While making comparisons to the Russian revolution in 1917 and the Iranian revolution in 1979, which featured the rise of the communists and Islamists respectively from minor forces to majority ones, Ibrahim was asked if he foresaw hunger riots and unrest in Egypt.
Napoleon rose to power by the same means during the French revolution, he noted.
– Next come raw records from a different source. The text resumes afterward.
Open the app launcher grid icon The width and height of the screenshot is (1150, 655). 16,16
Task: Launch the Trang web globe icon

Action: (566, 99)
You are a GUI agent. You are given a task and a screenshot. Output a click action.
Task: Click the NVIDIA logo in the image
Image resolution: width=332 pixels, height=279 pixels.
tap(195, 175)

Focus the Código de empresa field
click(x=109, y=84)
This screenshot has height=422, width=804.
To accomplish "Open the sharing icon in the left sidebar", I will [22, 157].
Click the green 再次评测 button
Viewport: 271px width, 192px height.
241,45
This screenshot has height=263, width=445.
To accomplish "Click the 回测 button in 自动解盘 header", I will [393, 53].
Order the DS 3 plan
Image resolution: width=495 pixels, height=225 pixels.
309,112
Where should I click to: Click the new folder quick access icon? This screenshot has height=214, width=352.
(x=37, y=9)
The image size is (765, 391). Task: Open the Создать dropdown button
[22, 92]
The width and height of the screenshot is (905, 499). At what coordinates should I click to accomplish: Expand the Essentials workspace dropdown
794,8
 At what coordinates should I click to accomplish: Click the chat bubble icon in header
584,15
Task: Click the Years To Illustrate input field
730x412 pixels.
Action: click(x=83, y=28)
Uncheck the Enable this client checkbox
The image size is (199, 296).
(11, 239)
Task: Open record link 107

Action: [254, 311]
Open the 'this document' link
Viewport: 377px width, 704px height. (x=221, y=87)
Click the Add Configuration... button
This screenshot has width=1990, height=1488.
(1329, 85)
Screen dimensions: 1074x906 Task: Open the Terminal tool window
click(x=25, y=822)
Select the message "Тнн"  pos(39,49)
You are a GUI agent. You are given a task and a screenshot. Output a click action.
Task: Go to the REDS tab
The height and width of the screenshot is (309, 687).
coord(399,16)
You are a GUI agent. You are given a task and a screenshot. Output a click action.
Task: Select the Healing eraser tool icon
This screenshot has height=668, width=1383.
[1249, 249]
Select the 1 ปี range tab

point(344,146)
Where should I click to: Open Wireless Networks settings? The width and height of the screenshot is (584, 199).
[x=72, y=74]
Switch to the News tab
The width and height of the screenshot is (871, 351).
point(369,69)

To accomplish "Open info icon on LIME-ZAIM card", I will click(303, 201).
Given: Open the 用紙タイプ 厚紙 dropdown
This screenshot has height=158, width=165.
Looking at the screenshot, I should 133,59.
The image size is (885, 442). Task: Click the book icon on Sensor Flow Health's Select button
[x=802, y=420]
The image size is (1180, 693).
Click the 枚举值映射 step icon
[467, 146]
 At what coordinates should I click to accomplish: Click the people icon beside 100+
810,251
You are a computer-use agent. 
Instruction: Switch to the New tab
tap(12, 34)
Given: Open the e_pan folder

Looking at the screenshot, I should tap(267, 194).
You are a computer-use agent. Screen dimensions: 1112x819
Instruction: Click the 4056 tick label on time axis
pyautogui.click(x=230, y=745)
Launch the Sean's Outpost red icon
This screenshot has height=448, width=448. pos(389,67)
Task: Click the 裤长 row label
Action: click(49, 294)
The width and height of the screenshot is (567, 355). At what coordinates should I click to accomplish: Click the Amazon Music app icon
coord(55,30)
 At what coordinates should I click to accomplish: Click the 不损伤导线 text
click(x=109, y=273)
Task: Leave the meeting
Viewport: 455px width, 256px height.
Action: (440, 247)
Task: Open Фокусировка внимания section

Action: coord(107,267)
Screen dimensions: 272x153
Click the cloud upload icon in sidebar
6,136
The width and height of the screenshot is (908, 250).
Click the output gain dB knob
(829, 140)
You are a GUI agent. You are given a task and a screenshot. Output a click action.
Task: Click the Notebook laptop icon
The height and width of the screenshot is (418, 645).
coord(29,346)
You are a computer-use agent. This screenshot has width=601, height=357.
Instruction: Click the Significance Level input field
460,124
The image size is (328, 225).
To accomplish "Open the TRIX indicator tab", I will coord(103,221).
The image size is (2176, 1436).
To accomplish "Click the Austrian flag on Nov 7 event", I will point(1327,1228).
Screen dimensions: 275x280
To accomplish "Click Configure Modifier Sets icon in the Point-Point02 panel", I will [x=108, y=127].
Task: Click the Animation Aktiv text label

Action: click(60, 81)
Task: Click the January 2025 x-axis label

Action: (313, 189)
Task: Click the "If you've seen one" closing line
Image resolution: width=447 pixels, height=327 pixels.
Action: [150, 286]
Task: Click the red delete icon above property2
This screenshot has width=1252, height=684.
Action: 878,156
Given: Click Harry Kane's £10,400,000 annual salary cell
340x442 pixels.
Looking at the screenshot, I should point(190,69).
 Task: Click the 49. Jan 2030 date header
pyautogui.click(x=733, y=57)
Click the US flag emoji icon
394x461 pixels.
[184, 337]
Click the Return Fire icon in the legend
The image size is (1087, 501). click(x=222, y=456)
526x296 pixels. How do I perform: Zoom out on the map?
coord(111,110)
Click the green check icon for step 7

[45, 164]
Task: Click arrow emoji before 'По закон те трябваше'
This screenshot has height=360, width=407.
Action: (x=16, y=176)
“It is a great challenge, but it can be surpassed with good management and good treatment,” Ibrahim said. “If the people are guaranteed outcomes, whether within months or even a year, they’ll be patient … if you treat them with respect and parity.”
On his part, Malek discounted the possibility of hunger unrests due to the “social cohesion and solidarity” experienced in the region and particularly in Egypt, which he attributed to the local customs, values, and adherence to religion.
He also spoke highly of the UNDP report, noting that it matched the Freedom and Justice Party’s vision, and how it criticized the former regimes’ marginalization of citizens, thereby preventing them from participation and economic involvement due to rampant corruption.
The FJP vision centered on empowering enterprises and allowing for a strong role for government oversight, with both public and private working in synchronization, Malek explained.
Amin, however, was skeptic; he noted a discrepancy, especially regarding full agreement with the UNDP report.
Noting that the “difference” would be in the steps and mechanisms undertaken, he said, that reform should begin with the economy rather than with morals. “Good manners are beneficial, but if you preach about them for a hundred years without fixing the economic situation, there will be no effect.”
Citing Marx’s “the proletariat has no homeland,” Amin said that he would add “that the poor have no homeland either.”